宇佐神宮の託宣集である『八幡宇佐宮託宣集』には、筥崎宮の神託を引いて、「我か宇佐宮より穂浪大分宮は我本宮なり」とあり、筑前国穂波郡(現在の福岡県飯塚市)の大分八幡宮が宇佐神宮の本宮であり、筥崎宮の元宮であるとある。宇佐神宮の元宮は、福岡県築上郡築上町にある矢幡八幡宮(現金富神社)であるとする説や、大分県中津市薦神社(こもじんじゃ)も元宮として有力視されている。

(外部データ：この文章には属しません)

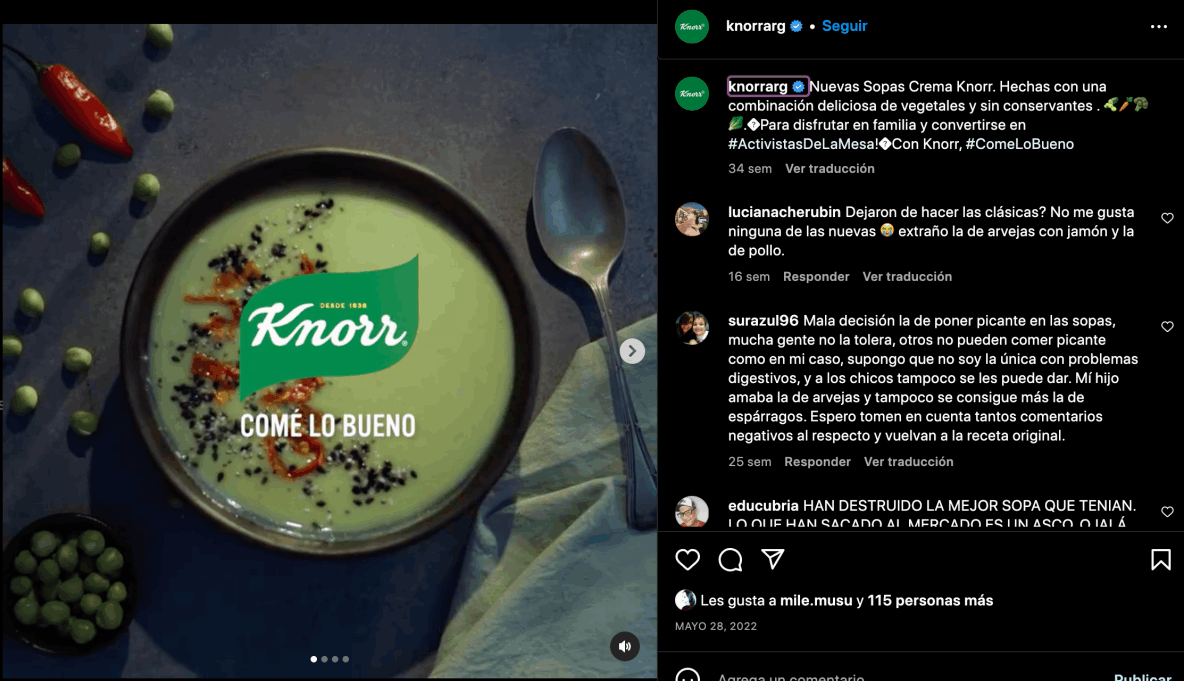The height and width of the screenshot is (681, 1184).
Task: Share post with paper plane icon
Action: 772,559
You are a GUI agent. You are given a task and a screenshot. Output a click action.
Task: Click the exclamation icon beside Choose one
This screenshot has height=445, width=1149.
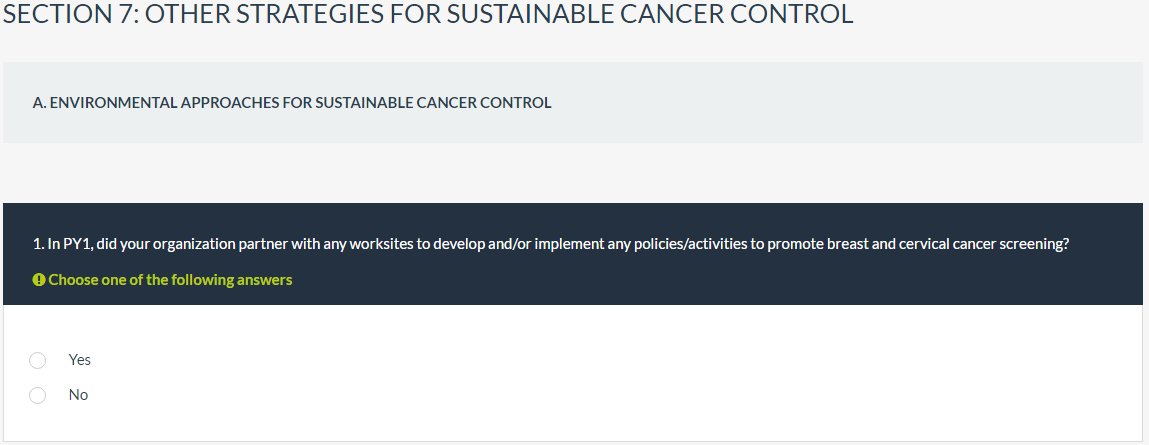pyautogui.click(x=39, y=280)
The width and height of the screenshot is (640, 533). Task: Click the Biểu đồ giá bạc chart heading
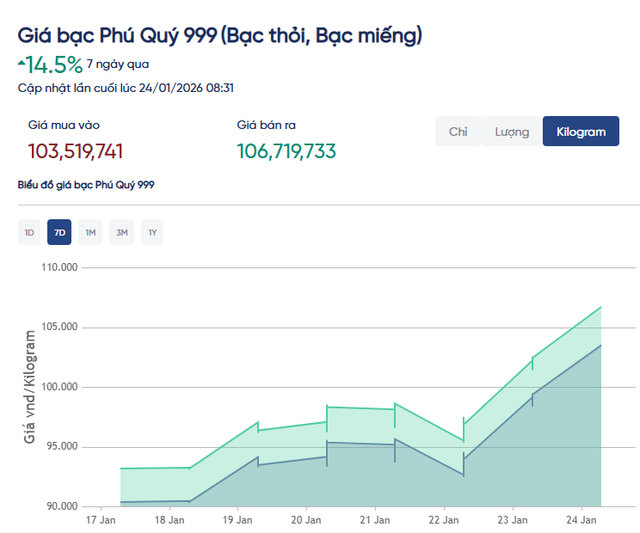click(86, 185)
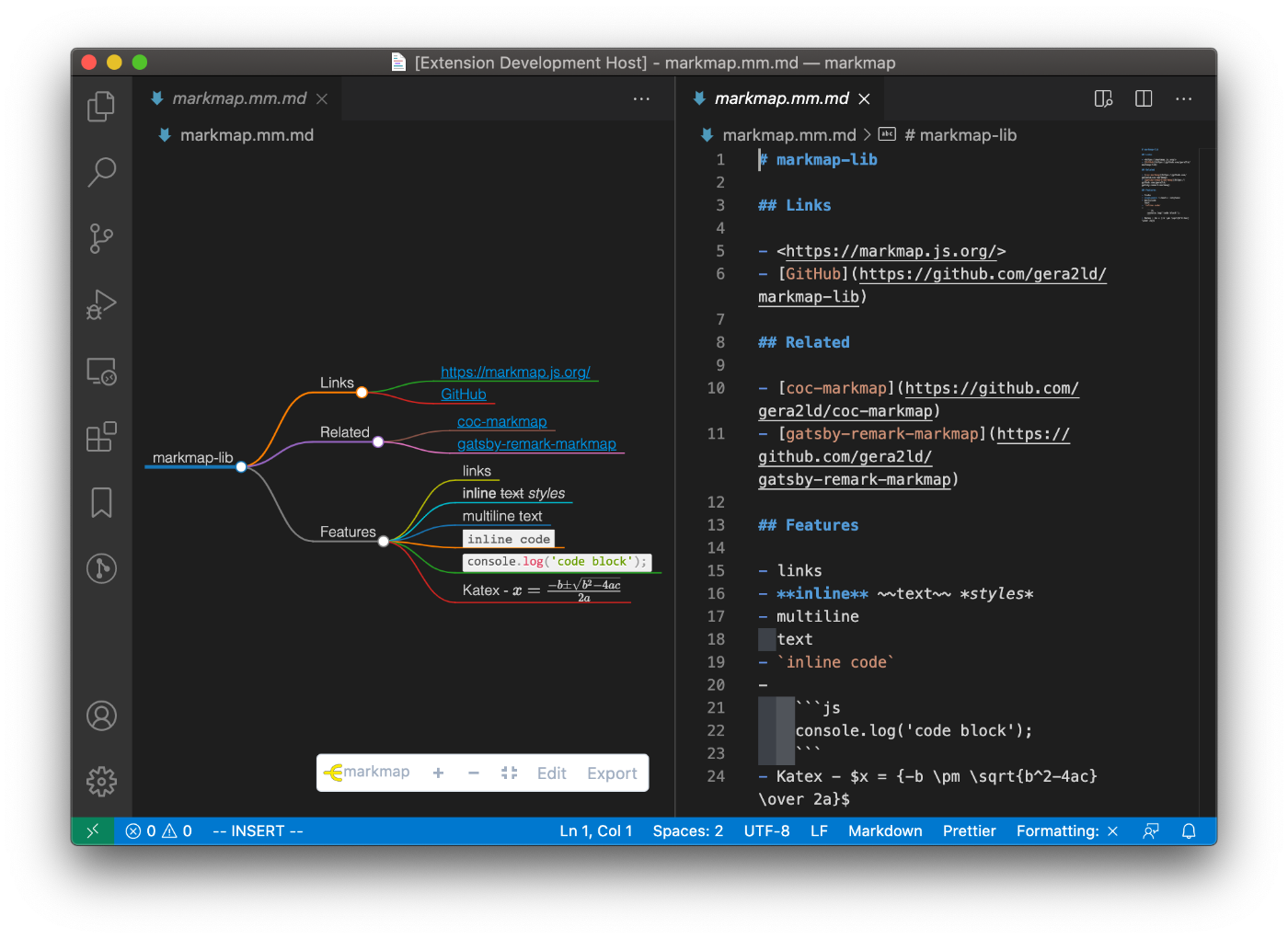
Task: Click the Accounts icon
Action: [101, 716]
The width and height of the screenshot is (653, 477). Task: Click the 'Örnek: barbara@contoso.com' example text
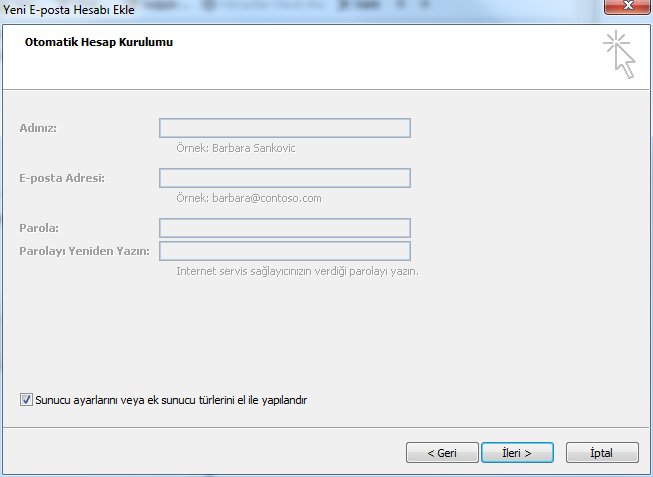(248, 198)
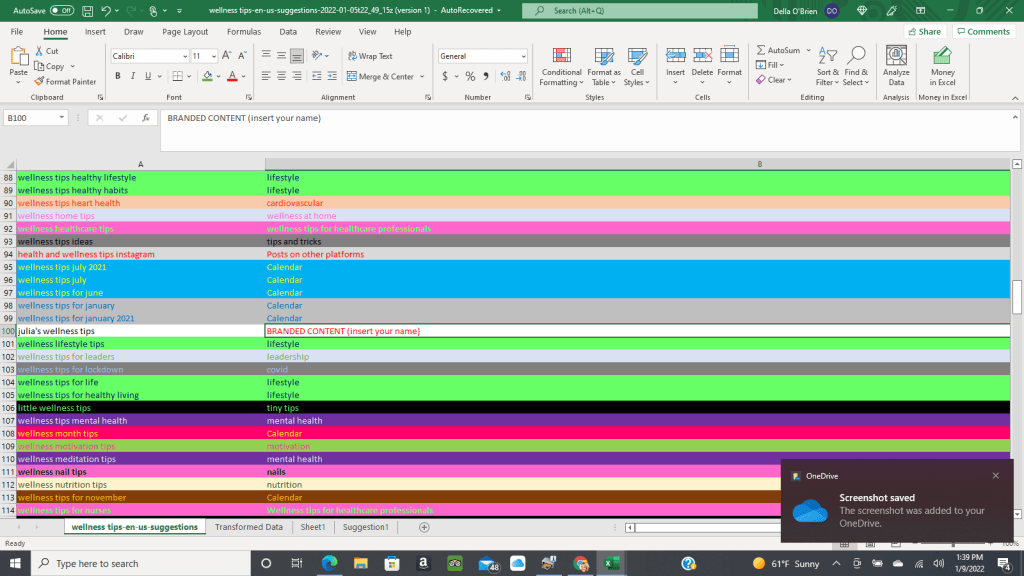Image resolution: width=1024 pixels, height=576 pixels.
Task: Apply the yellow fill color swatch
Action: [207, 76]
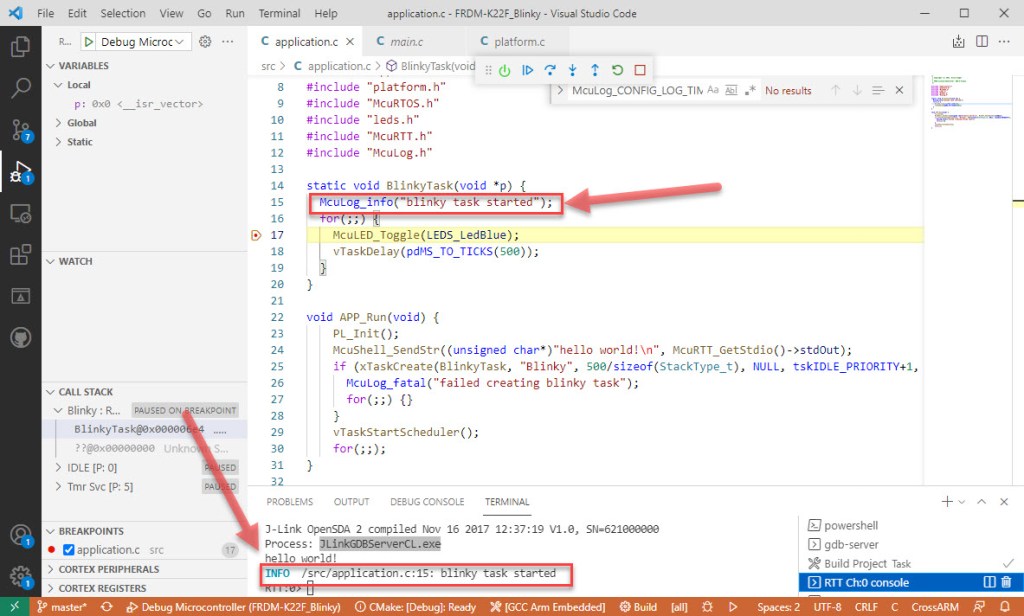Click the Step Into debug arrow
This screenshot has height=616, width=1024.
[572, 70]
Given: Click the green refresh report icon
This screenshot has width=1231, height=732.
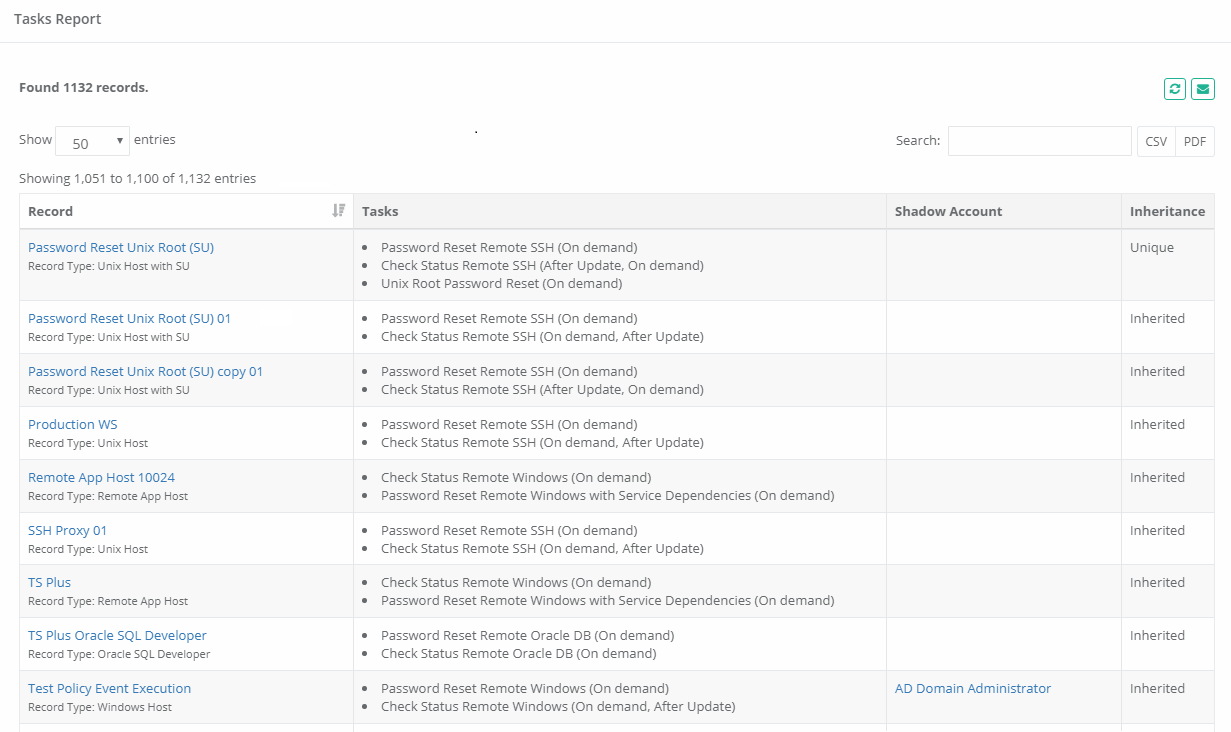Looking at the screenshot, I should (x=1175, y=89).
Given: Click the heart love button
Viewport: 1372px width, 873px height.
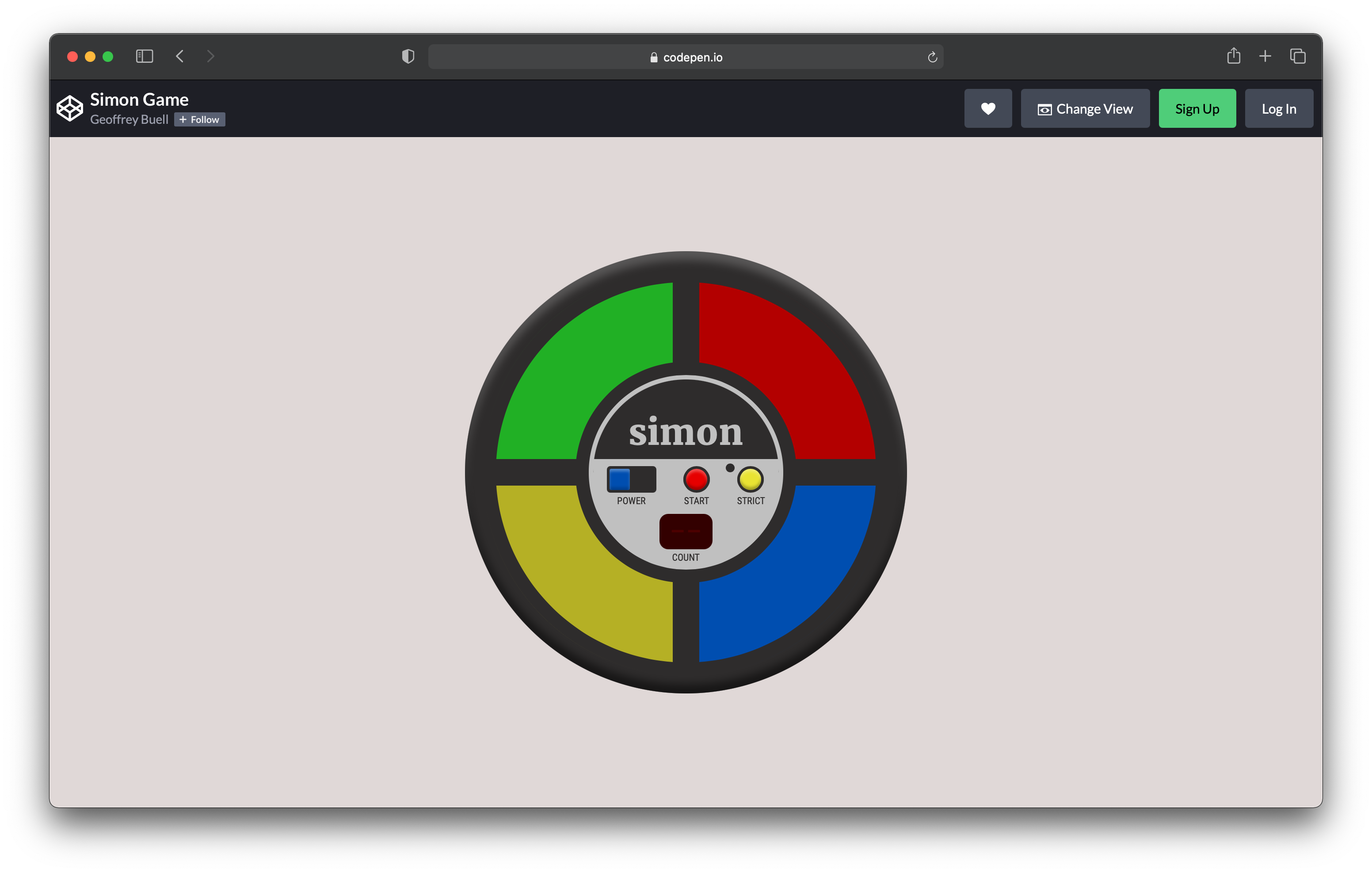Looking at the screenshot, I should (987, 108).
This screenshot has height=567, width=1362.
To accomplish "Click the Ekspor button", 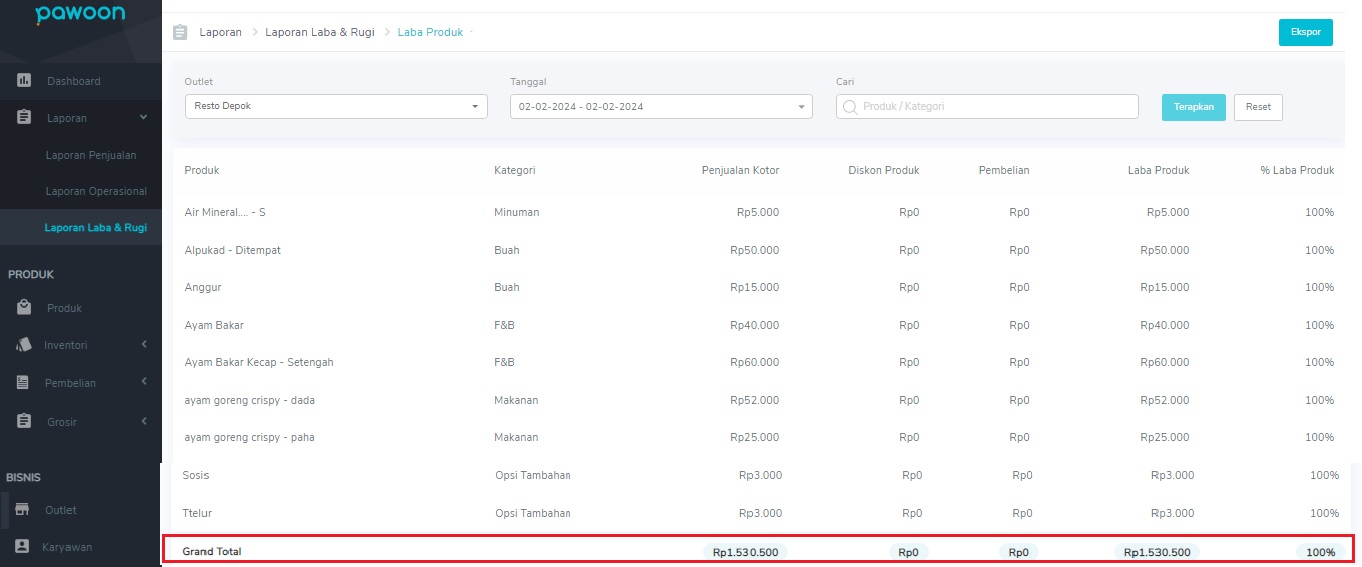I will click(x=1306, y=32).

568年(欽明天皇29年)、大神比義命(おおがの ひぎの みこと)が勅命を受けて豊国豊日別)に入り、宇佐神宮の創祀に関わったとされている。

また、社伝等によれば、欽明天皇32年(571年?)、宇佐郡厩峯と菱形池の間に鍛冶翁(かじおう)降り立ち、大神比義(おおがのひき)が祈ると三才童児となり、「我は、譽田天皇廣幡八幡麻呂(註:応神天皇のこと)、護国霊験の大菩薩」と託宣があったとある。宇佐神宮をはじめとする八幡宮の大部分が応神天皇(誉田天皇)を祭神とするのはそのためと考えられる。


当社南に立つ御許山山頂には奥宮として3つの巨石を祀る大元神社があり、豪族宇佐氏磐座信仰が当初の形態であろうともいわれている。そこに、辛嶋氏比売大神信仰を持ち込んだと考えられるが、古来からのヒメヒコ文化も考えあわせればヒメガミ信仰は当時には当然のことであったと考えられる。辛嶋氏は後に宇佐辛嶋郷に住み、辛嶋郷周辺に稲積六神社(いなずみろく、稲積神社とも)、乙咩神社(おとめ)、さらに酒井泉神社、郡瀬神社(ごうぜ。昔は瀬社とも)と社殿を建築した。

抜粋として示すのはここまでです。